I was ready to explore the vast 159-item menu. But not before the undertaker's greatest gift: advice on how true Chinatowners doctor their ho fun — with a splash of red vinegar and a squirt of sriracha hot sauce.

Such a simple tip, but life-changing for an aspiring noodle expert, like learning for the first time that french fries are better with ketchup. The addition of vinegar and a little heat took already impressive flavors and transformed them into pop-up 3D. The nutty warmth of sesame oil used to marinate the beef became more pronounced. The five-spice swirling through the Chinese-style satay gravy (for beef noodles) became more vivid. The curried powder for Singapore noodles gained an extra-fragrant punch, punctuated by the most delicate shrimp and bits of roast pork edged with pink anise sweetness. A sauce made from rehydrated dried shiitakes for chicken rang with extra umami depth.

The trick wasn't universal. The ginger and scallion noodles, wheat noodle threads glazed with just a tint of oyster sauce and radiating the sparks of ginger matchsticks, was better on its own. But the vinegar splash was essential for all the rice noodle dishes — especially the odd "needle" noodles, shaped like inflated bean sprouts, giving chewy bounce to the snappy shrimp and pork.

One should also take note of the elegant hand Sei has with more delicate ingredients. His velvety white seafood-tofu soup weaves complexity from contrasting textures and soft-spoken flavors, the silky tofu and pristine broth a pale canvas for snappy pink shrimp, the briny spring of fish cake, the chew of rehydrated mushrooms, the spicy green crunch of scallions.

Sei's touch with fillets of flounder was particularly memorable. Marinated in a sesame-tinged haze of cornstarch and egg white, those meaty wok-fried fillets were fantastic alongside snappy pods of big Chinese okra, and even better layered between tubes of meltingly soft Asian eggplants turned dark, sweet, and tangy in a glaze of garlic sauce studded with black beans.

He's so deft with fish, I'm eager to one day taste what he can do with more luxurious ingredients.
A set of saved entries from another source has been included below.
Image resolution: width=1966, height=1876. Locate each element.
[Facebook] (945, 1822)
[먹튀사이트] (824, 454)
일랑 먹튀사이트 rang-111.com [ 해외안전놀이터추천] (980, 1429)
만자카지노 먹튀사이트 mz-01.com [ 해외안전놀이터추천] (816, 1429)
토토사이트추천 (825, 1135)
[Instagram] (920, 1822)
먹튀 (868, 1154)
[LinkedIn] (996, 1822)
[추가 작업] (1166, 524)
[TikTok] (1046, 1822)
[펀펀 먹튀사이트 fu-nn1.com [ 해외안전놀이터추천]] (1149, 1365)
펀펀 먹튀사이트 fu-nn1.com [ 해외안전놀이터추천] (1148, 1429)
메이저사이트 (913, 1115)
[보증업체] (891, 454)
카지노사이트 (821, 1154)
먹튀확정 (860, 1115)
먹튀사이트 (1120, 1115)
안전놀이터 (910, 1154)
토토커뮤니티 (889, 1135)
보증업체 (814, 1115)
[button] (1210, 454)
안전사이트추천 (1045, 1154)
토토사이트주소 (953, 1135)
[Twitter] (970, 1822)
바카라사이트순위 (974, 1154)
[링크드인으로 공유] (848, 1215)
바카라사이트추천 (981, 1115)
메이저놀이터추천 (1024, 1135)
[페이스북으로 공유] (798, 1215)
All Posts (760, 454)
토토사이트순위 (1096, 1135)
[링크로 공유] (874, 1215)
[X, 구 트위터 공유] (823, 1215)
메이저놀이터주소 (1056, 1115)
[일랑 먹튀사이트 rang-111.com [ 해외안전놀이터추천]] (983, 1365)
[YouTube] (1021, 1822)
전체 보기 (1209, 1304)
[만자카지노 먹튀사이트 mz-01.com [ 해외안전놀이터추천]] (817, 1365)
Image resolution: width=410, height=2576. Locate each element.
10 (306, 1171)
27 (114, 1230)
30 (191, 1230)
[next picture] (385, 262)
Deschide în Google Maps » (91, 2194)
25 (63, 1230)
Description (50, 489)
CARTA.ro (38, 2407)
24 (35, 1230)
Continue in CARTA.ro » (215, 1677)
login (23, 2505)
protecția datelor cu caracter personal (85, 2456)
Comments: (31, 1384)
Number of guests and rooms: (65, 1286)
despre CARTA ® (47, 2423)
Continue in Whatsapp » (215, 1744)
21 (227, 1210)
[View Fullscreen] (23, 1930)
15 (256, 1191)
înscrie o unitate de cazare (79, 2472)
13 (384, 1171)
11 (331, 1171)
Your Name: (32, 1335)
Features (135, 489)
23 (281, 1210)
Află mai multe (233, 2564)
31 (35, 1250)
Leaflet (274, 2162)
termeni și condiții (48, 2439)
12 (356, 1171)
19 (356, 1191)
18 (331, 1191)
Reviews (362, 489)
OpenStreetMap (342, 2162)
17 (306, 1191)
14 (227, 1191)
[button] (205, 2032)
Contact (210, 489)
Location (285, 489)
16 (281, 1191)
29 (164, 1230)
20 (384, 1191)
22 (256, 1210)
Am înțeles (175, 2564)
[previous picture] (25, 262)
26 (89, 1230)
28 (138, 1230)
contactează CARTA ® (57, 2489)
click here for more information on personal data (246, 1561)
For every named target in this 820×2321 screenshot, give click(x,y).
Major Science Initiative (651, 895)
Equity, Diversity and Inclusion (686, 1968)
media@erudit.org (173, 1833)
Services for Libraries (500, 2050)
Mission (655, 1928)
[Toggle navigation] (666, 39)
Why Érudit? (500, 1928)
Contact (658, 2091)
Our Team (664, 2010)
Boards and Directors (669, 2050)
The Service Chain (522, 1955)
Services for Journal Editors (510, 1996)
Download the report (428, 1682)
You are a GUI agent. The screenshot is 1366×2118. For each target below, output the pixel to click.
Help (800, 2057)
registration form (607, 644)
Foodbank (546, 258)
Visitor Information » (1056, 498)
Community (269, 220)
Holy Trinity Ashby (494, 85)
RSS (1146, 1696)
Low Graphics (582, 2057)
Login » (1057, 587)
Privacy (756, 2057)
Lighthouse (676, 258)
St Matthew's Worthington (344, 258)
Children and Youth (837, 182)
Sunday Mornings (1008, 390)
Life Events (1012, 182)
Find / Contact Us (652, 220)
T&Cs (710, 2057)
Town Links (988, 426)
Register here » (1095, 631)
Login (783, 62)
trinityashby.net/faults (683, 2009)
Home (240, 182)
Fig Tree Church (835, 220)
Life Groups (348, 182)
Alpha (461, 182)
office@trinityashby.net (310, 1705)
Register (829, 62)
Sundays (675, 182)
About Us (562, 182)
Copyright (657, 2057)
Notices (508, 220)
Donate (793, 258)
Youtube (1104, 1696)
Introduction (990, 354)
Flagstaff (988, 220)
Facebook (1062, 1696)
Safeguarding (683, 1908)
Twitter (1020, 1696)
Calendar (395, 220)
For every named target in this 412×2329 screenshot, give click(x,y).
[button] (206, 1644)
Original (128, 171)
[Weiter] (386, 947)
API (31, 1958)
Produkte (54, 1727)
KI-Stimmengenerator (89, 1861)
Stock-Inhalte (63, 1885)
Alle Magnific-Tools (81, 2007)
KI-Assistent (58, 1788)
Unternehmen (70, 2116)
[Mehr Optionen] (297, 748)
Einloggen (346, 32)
But with a humble price ceiling of $10 a dish, and ever aware of the cost-conscious expectations his choice location in Chinatown's underbelly brings, he offers an ideal solution for this BYO town: Buy your own lobster, crabs, or whole fish next door, and he'll cook it for just a few dollars.

"I'm next to a market, you know," Sei says, "so everything is, like, fresh!"